[Input for this task Boundary: Start]

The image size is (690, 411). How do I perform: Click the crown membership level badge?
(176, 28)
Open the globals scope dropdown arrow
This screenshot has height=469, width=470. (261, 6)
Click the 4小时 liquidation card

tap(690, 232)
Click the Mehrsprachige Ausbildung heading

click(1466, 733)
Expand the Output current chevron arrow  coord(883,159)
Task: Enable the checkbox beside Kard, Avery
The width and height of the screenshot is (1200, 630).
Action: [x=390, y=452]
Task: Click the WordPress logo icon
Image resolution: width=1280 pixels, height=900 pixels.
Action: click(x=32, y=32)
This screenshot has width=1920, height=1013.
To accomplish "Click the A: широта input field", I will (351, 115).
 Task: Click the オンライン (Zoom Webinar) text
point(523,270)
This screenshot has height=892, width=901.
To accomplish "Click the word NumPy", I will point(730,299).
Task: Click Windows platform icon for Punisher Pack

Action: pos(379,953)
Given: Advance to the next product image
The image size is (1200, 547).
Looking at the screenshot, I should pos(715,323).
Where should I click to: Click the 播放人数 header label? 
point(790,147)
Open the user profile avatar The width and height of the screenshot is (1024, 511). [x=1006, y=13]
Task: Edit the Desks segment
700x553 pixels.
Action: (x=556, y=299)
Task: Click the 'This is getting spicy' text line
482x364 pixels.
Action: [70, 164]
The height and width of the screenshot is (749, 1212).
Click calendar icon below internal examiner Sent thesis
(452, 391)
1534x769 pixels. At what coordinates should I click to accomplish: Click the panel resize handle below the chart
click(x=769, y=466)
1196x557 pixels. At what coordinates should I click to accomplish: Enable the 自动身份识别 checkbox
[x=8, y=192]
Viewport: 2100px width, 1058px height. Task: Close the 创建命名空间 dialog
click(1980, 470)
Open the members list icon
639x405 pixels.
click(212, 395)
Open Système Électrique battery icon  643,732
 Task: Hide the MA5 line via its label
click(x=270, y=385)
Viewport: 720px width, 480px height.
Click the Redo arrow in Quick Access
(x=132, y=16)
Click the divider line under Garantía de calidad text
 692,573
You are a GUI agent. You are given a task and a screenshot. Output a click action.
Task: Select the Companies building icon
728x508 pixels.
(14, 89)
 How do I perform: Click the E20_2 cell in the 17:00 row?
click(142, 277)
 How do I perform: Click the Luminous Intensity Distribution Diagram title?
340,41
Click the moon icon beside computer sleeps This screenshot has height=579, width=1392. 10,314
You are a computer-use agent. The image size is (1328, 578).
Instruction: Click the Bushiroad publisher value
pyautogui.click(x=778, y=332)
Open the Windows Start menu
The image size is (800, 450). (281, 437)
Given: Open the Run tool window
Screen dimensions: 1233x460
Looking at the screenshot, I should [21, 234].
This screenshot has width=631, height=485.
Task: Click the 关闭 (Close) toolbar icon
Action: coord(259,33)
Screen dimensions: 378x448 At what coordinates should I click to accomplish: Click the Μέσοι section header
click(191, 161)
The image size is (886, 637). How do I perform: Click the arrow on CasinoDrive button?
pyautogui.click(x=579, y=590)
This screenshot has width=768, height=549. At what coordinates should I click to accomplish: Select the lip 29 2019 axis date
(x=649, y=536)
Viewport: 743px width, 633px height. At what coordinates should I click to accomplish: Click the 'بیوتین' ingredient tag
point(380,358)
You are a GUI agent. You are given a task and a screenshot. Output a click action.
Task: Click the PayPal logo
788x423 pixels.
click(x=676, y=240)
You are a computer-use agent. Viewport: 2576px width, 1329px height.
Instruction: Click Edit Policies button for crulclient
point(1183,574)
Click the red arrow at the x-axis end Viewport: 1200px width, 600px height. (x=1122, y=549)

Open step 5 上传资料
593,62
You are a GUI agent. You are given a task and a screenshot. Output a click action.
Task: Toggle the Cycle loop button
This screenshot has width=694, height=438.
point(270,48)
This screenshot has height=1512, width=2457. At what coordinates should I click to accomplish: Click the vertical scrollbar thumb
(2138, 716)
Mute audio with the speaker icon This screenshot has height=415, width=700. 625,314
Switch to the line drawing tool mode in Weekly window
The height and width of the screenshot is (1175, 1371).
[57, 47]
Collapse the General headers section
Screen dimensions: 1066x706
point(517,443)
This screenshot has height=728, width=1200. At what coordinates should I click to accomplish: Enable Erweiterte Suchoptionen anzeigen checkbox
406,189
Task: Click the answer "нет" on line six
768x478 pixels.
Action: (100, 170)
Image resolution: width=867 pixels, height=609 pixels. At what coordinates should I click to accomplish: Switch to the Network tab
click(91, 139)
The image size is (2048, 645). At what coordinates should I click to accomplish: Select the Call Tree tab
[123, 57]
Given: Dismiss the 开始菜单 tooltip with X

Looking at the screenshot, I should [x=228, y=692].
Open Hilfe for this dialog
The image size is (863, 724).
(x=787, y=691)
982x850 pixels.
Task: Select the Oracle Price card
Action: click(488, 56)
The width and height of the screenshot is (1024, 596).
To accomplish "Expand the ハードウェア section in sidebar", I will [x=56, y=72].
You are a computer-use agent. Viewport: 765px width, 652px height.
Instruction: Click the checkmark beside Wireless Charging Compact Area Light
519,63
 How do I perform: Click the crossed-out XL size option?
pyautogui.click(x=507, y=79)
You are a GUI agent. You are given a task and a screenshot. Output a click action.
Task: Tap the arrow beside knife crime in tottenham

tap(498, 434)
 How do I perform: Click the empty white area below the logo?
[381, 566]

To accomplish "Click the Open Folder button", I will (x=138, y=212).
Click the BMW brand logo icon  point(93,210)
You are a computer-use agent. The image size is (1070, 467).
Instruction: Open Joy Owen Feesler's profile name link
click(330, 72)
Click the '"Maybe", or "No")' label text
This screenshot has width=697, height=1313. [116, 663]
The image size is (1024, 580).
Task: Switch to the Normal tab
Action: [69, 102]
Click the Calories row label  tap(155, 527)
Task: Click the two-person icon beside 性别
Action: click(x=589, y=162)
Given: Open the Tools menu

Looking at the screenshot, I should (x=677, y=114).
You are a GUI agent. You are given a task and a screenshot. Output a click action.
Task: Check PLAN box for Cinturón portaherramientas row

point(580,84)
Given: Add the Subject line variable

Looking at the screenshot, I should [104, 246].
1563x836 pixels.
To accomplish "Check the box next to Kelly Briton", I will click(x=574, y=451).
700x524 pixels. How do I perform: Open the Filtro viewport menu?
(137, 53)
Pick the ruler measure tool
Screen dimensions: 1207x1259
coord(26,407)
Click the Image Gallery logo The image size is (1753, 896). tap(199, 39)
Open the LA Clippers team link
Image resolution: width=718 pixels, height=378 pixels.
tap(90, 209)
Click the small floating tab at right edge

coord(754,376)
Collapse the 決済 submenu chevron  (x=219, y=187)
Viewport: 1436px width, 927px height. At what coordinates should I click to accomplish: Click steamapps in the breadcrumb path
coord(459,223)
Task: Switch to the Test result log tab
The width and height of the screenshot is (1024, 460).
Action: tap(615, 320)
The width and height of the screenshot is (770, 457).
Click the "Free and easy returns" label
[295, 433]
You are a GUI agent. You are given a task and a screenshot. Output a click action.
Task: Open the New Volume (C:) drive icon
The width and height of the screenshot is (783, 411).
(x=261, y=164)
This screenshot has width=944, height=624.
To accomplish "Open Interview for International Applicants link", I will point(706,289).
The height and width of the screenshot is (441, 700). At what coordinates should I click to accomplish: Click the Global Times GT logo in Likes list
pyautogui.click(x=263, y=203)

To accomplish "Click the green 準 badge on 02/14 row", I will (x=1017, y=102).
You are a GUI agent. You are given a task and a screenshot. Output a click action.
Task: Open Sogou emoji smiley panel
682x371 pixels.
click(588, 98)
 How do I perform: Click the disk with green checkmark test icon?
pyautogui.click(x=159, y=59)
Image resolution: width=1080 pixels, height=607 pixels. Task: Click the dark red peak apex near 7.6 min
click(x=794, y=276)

[Input for this task Boundary: End]

Look above for the line holding "Task: Tap the" and the line holding "Collapse the 決済". Retype both, and every line between them, word for word and nothing else.

-- Written response --
Task: Tap the arrow beside knife crime in tottenham

tap(498, 434)
 How do I perform: Click the empty white area below the logo?
[381, 566]

To accomplish "Click the Open Folder button", I will (x=138, y=212).
Click the BMW brand logo icon  point(93,210)
You are a computer-use agent. The image size is (1070, 467).
Instruction: Open Joy Owen Feesler's profile name link
click(330, 72)
Click the '"Maybe", or "No")' label text
This screenshot has width=697, height=1313. [116, 663]
The image size is (1024, 580).
Task: Switch to the Normal tab
Action: [69, 102]
Click the Calories row label  tap(155, 527)
Task: Click the two-person icon beside 性别
Action: click(x=589, y=162)
Given: Open the Tools menu

Looking at the screenshot, I should (x=677, y=114).
You are a GUI agent. You are given a task and a screenshot. Output a click action.
Task: Check PLAN box for Cinturón portaherramientas row

point(580,84)
Given: Add the Subject line variable

Looking at the screenshot, I should [104, 246].
1563x836 pixels.
To accomplish "Check the box next to Kelly Briton", I will click(x=574, y=451).
700x524 pixels. How do I perform: Open the Filtro viewport menu?
(137, 53)
Pick the ruler measure tool
Screen dimensions: 1207x1259
coord(26,407)
Click the Image Gallery logo The image size is (1753, 896). tap(199, 39)
Open the LA Clippers team link
Image resolution: width=718 pixels, height=378 pixels.
tap(90, 209)
Click the small floating tab at right edge

coord(754,376)
Collapse the 決済 submenu chevron  (x=219, y=187)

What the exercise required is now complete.